Specializes in Flight, ER, Transport, ICU/Critical Care.

Oh yeah, I was operating on fumes last night when I wrote the above post and forgot this vital bit.

CAUTION:

Even though one may know how something is done, UNLESS you are AUTHORIZED to perform ANY advanced procedure - DO NOT DO IT. PERIOD.

All knowledge is power - even if it just adds to your overall understanding of the practice of intubation.

Practice SAFE!

;)

Do you all keep the RSI kit in your fridge? Is the etomidate kept in there? The manufacturer says it needs to be kept at 59' F.

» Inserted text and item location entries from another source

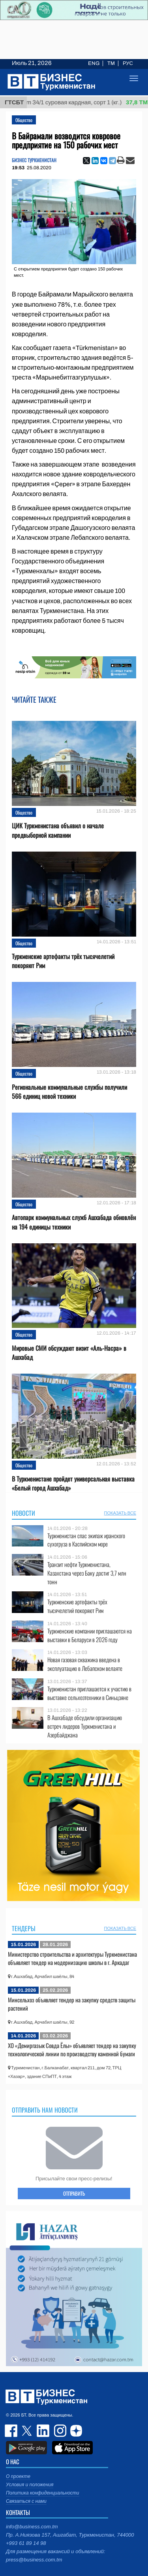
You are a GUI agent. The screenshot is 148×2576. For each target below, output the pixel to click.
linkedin (43, 2431)
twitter (28, 2431)
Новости (23, 1513)
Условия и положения (29, 2484)
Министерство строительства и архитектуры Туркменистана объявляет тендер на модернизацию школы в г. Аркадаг (72, 1958)
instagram (59, 2431)
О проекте (18, 2476)
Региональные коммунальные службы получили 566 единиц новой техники (69, 1092)
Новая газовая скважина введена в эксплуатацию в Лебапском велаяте (84, 1664)
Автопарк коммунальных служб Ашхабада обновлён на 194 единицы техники (74, 1222)
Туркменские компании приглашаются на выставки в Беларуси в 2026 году (89, 1635)
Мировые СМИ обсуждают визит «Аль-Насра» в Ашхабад (69, 1353)
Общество (23, 120)
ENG (93, 63)
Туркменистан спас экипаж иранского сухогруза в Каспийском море (86, 1540)
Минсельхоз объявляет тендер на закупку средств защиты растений (71, 2004)
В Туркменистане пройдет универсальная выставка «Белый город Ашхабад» (73, 1483)
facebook (12, 2431)
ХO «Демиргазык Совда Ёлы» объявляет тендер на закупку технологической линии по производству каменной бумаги (72, 2049)
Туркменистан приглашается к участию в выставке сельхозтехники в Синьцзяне (89, 1693)
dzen (75, 2431)
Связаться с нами (26, 2501)
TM (111, 63)
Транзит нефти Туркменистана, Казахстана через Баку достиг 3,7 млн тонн (86, 1573)
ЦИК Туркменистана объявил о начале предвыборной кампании (58, 830)
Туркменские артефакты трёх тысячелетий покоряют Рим (63, 961)
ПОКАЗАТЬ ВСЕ (120, 1513)
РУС (128, 63)
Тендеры (24, 1928)
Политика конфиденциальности (42, 2493)
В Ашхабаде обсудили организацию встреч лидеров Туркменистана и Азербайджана (84, 1726)
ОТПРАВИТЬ (74, 2193)
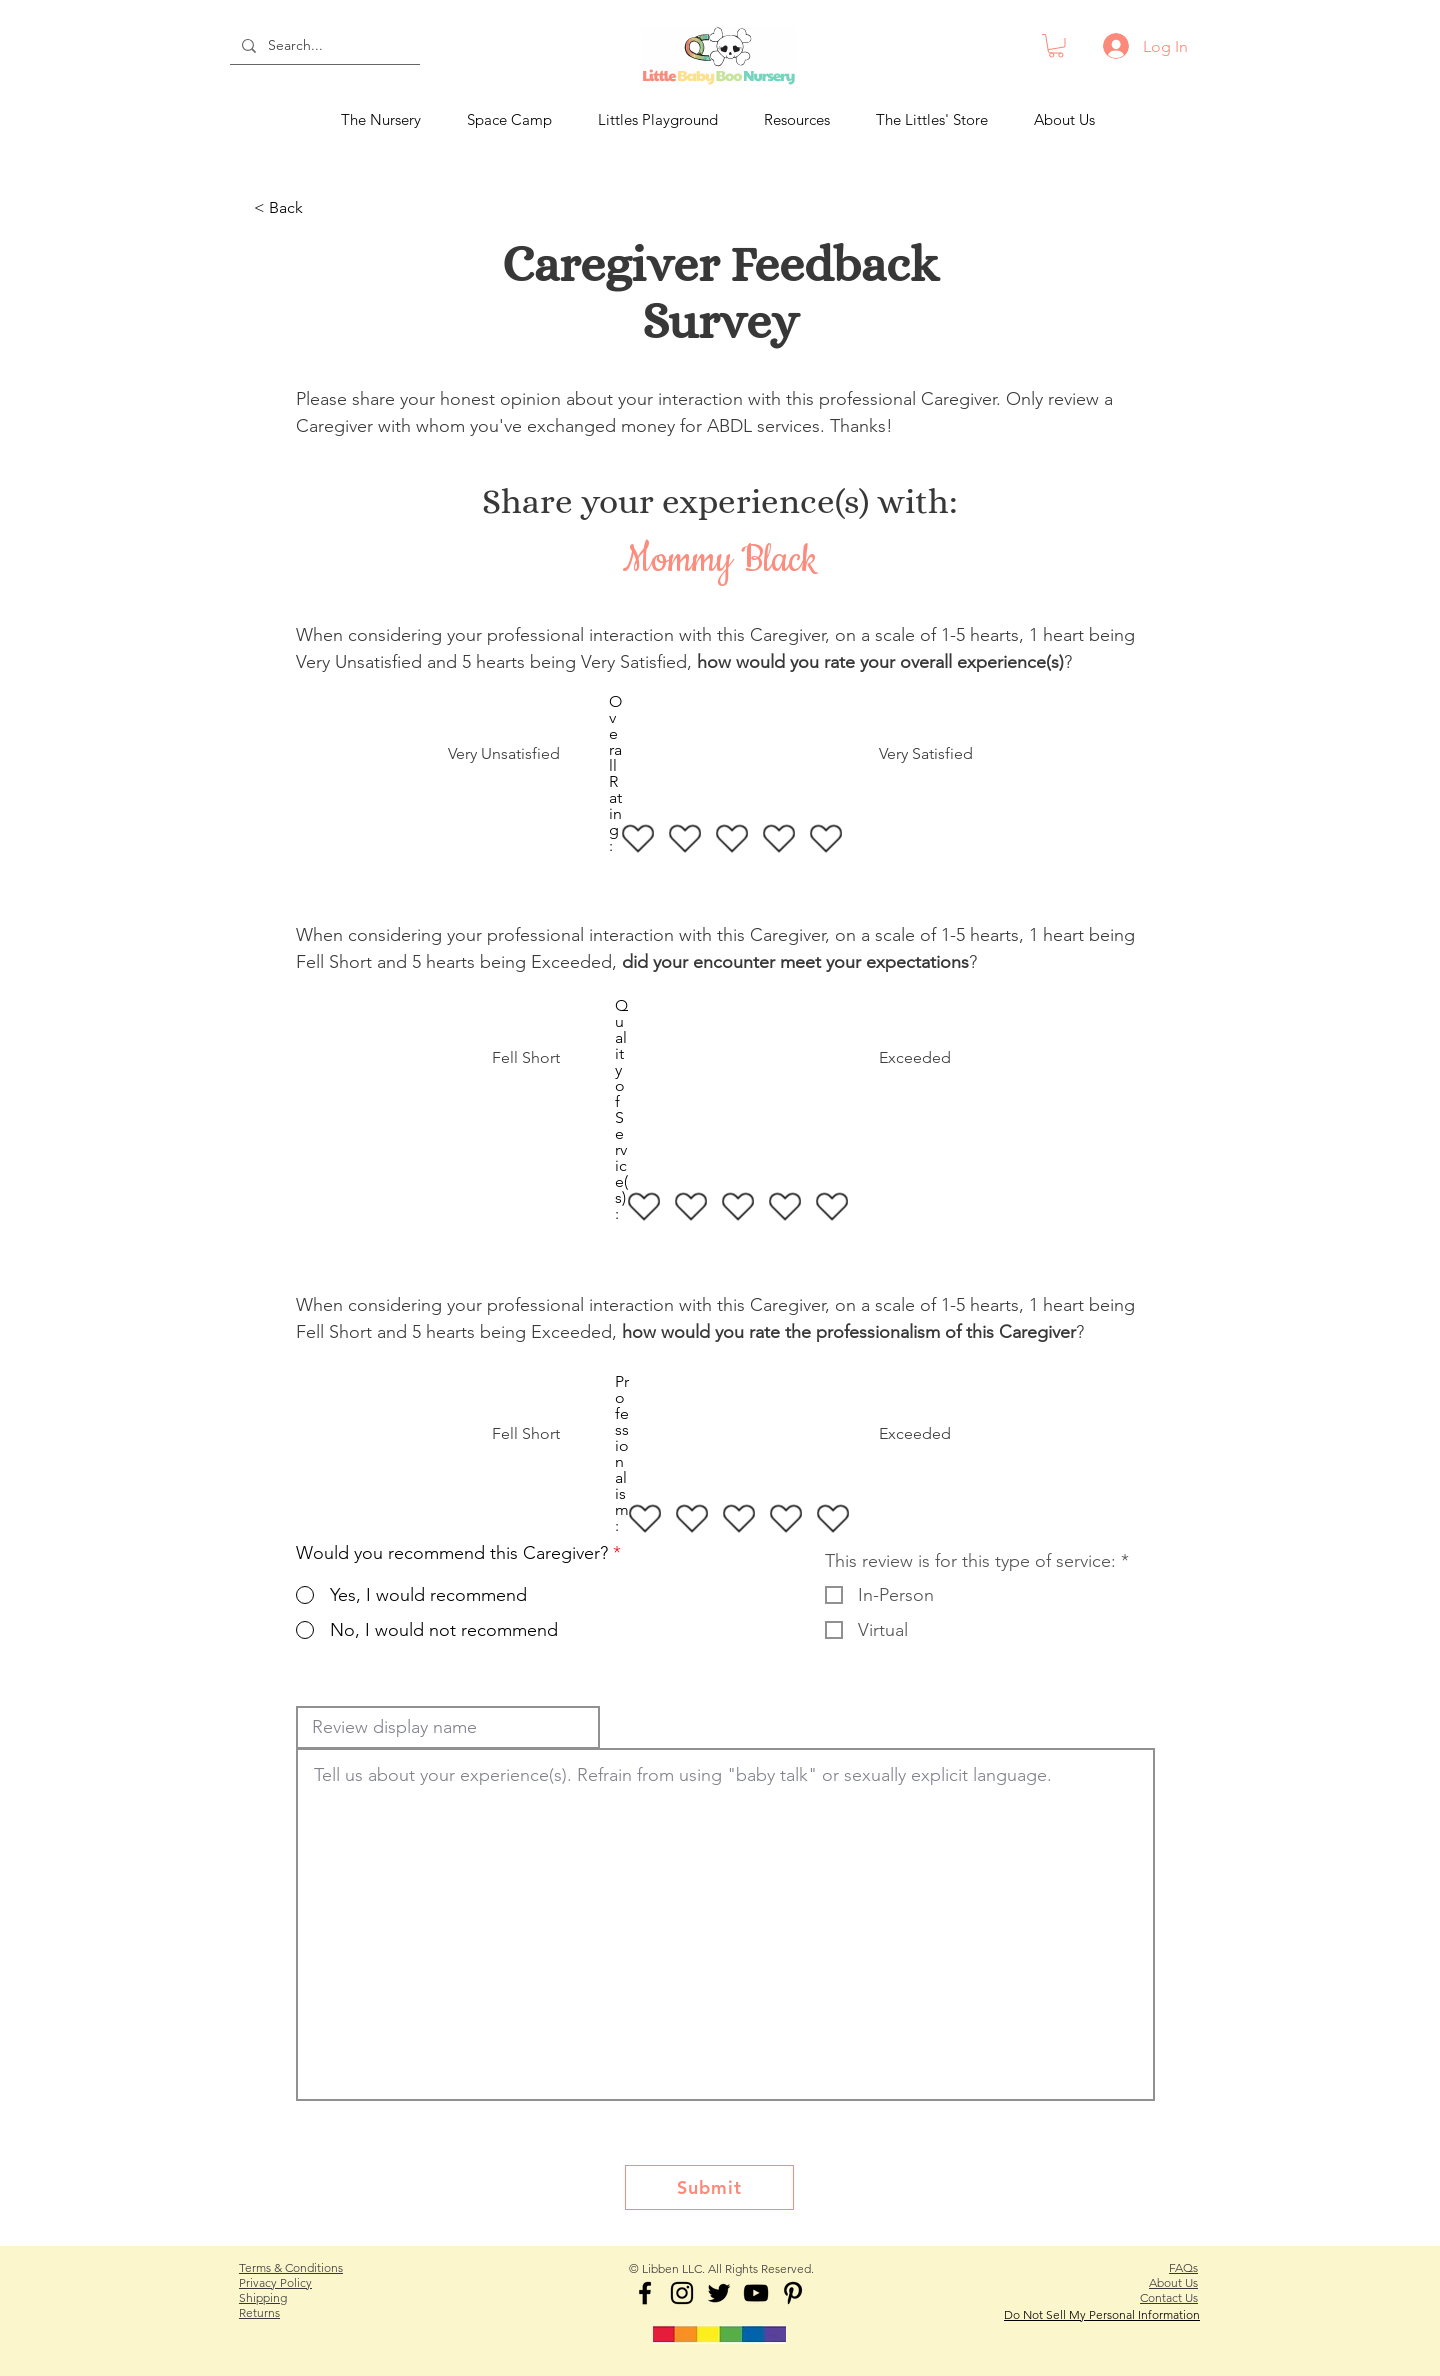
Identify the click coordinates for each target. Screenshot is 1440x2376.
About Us (1173, 2282)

Thanks in advance for info!

Actually, Etomidate has a range for storage that is generally considered "room temperature." This is considered 15-30 degrees Celsius or 59-86 degrees F. However, some of the paralytics may require storage at cooler temperatures. Some institutions store these at room temp for a specified amount of time then change out with new meds or store the meds in a fridge. However, etomidate is not one of those meds as far as I know.